En plus de leurs effets néfastes sur la santé cardiovasculaire, les polluants de l’air, en particulier les microparticules, semblent contribuer à l’augmentation du risque d’apparition de divers troubles neurologiques et à une évolution péjorative de ceux-ci. Ils ont notamment été incriminés dans le déclin cognitif et l’accélération du vieillissement cérébral. Partant de ce constat, des auteurs ont utilisé les données de la grande étude randomisée américaine WHIMS (Women’s Health Initiative Memory Study) pour examiner les modifications cérébrales induites par la pollution microparticulaire. Leur étude a porté sur 1 403 femmes âgées de 65 à 80 ans et indemnes de démence lors de leur inclusion en 1996-1998, ayant eu un suivi annuel incluant l’évaluation de leur état cognitif à l’aide du MMSE (Modified Mini-Mental State Examination), et chez lesquelles une IRM cérébrale a été pratiquée en 2005-2006. Elle avaient alors atteint l’âge de 71-89 ans. Les données environnementales sur la pollution de l’air dans les divers lieux de résidence occupés successivement par les participantes au cours du suivi ont été exploitées pour estimer l’exposition cumulative aux microparticules de l’air (PM2,5) entre 1999 et 2006.

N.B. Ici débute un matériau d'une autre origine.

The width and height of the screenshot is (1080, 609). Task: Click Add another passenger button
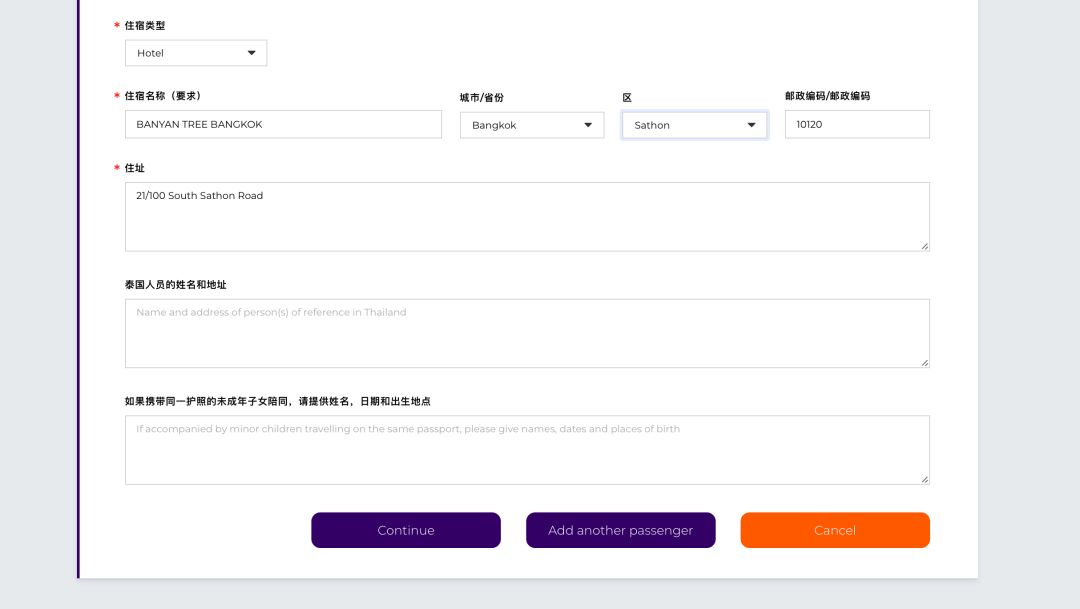[620, 530]
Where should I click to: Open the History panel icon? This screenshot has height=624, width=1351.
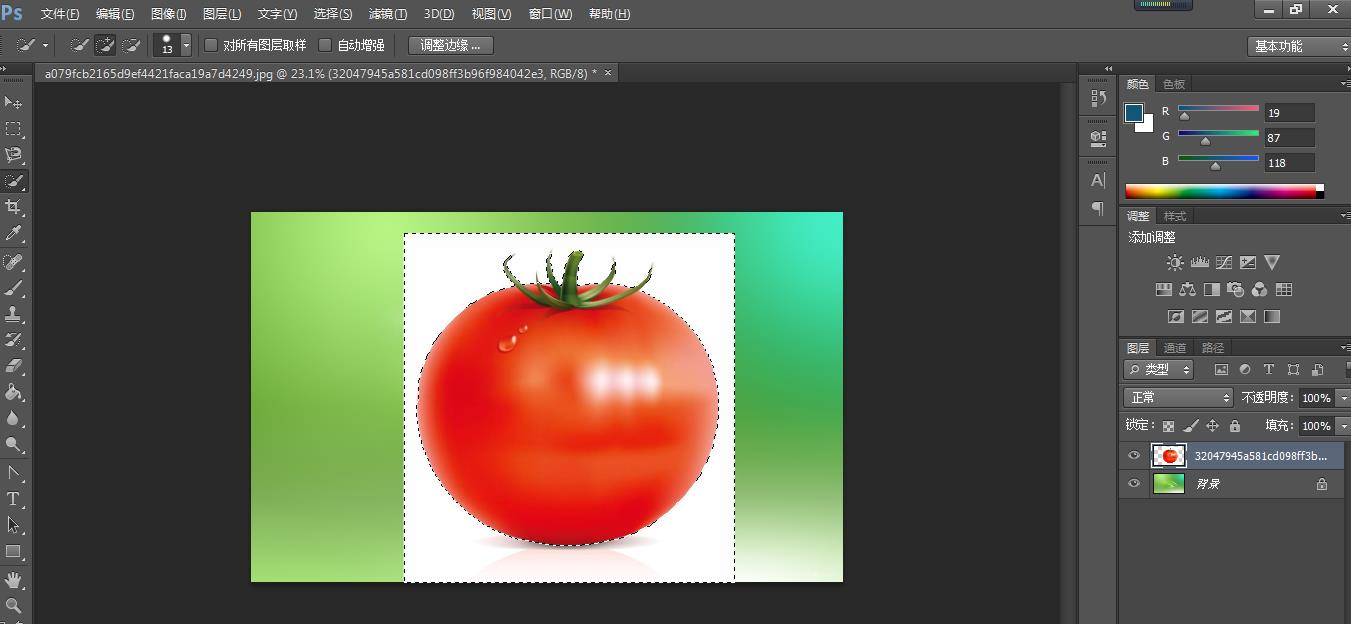[x=1098, y=98]
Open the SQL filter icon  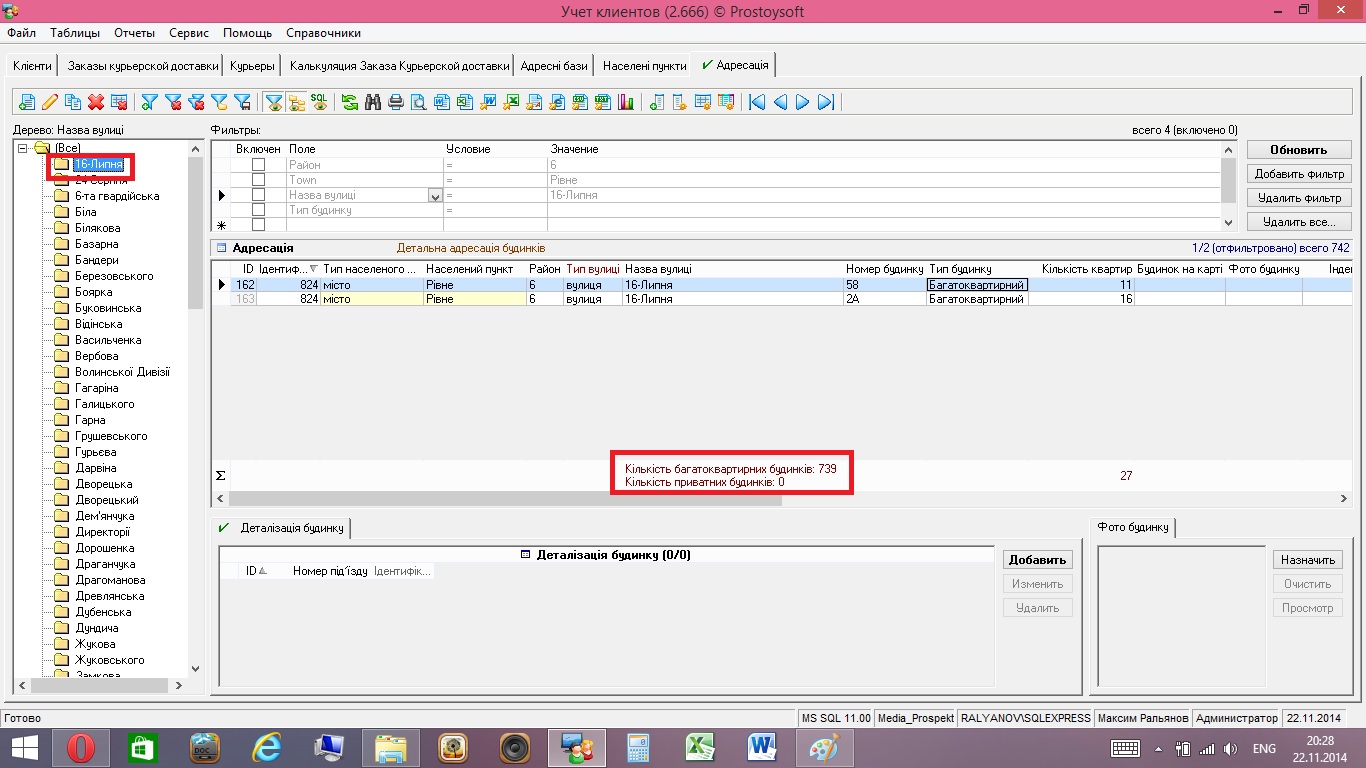tap(319, 101)
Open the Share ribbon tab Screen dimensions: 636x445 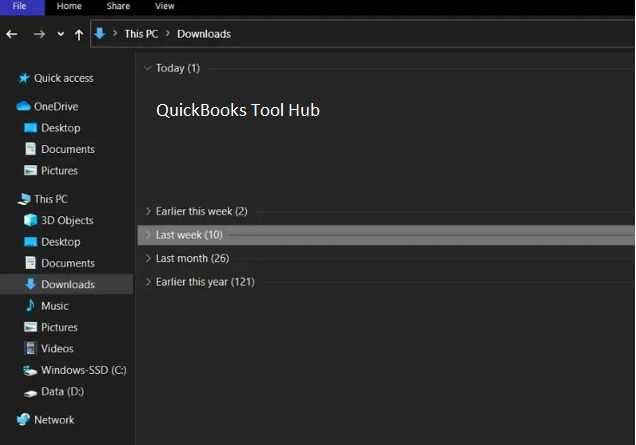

L’analyse des données d’imagerie montre qu’il existe une association significative entre cette exposition aux microparticules PM2,5 et une réduction du volume de la substance blanche des lobes frontaux et temporaux, et du corps calleux, mais pas de la substance grise. Pour chaque augmentation interquartile de niveau d’exposition cumulée (3,49 µg/m3) la diminution du volume de la substance blanche était de 6,23 cm3 (intervalle de confiance à 95 % : 3,72 à 8,74)  et celle du volume cérébral total de 4,47 cm3 (IC 95 % : 2,27-6,67), équivalente aux effets cérébraux du vieillissement sur 1 à 2 ans.  Ces anomalies de la structure cérébrale sont indépendantes de la zone géographique, des caractéristiques démographiques et socio-économiques des femmes, de leur style de vie et de leur état clinique y compris cardiovasculaire.

Les auteurs font remarquer que la seule étude récente sur la neurotoxicité cérébrale des microparticules, qui a utilisé les données de la Framingham Offspring Study (943 sujets âgés en moyenne de 68 ans), a retrouvé une réduction du volume total du cerveau. Leur étude vient renforcer l’hypothèse émergente d’un effet délétère de l’exposition à la pollution microparticulaire en terme de vieillissement cérébral. Reste maintenant à élucider les mécanismes de la neurotoxicité cérébrale des microparticules de l’air.

Dr Catherine Faber

Référence
Chen C et coll. : Ambient Air Pollution and Neurotoxicity on Brain Structure: Evidence from Women's Health Initiative Memory Study. Ann Neurol., 2015. Publication avancée en ligne le 15 juin. doi: 10.1002/ana.24460.